ですからプロフィールに掲載される「写メ」においても、およそ「正解」ではないような「写メ」が、思いもよらないような趣味嗜好を持った女性の心を打つということが大いにありうるわけです。
「グレアム・チャップマンのアルコール中毒の眼の悲しく潤んだ光に強く惹かれる」というような「私」がいるように、「私」にとっては重要に思える些細な要素に全く惹かれない「誰か」がいる。そして、その逆もある。
このように、「人が他人のどこに惹かれるのか」ということは、まったくマニュアル化ができない領域にあるわけです。そのような領域においては、プロフィールにおける「攻略法」とされているものも、およそ「攻略法」として機能するということはないでしょう。
仮に出会い系のプロフィールにおいて「攻略法」があるとするならば、それは「マニュアルに則ったプロフィールを記述する」のではなくて、むしろ、それを積極的に拒否して、「『私』というものを真剣に伝えるためのプロフィールを記述する」という、極私的な姿勢だけが挙げられるのかもしれません。

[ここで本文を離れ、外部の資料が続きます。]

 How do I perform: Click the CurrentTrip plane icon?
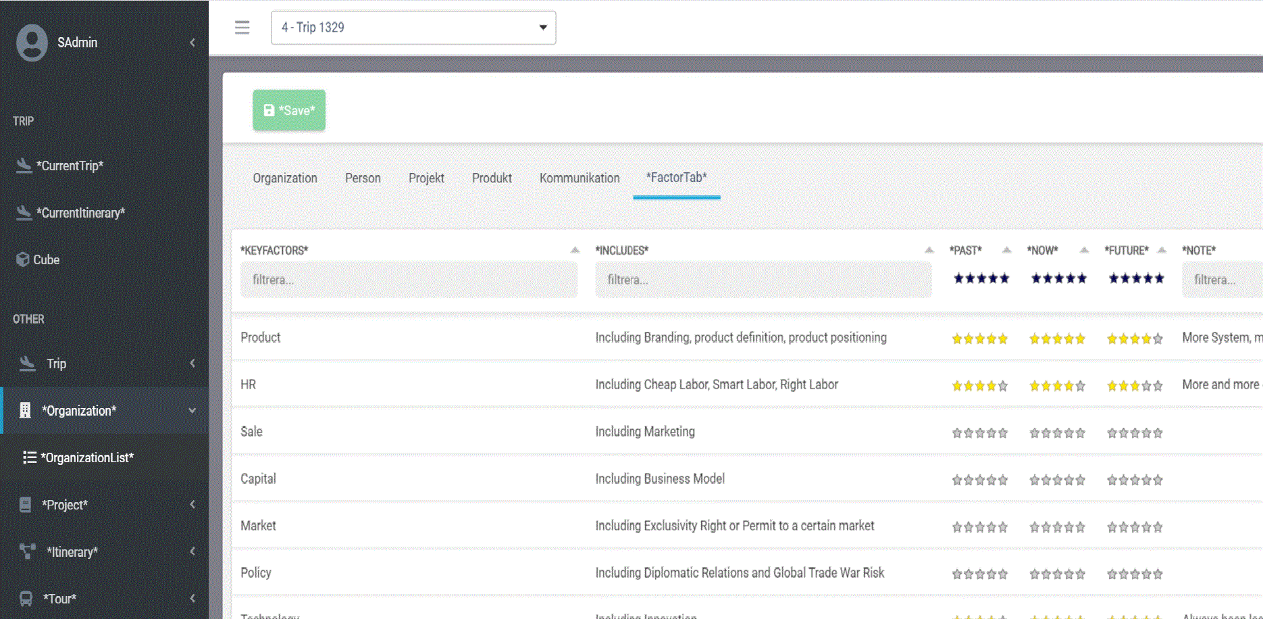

そして、攻略法的ではない、「極私的なプロフィール」のなかにある、誰にも受け入れられないと思っていたような「私」の部分に、ふいに反応してくれるような「他者」が登場する可能性と、そんな「他者」との出会いの可能性がある、そのような「懐の広さ」が、PCMAXという出会い系にはあるのではないか、と私は考えております。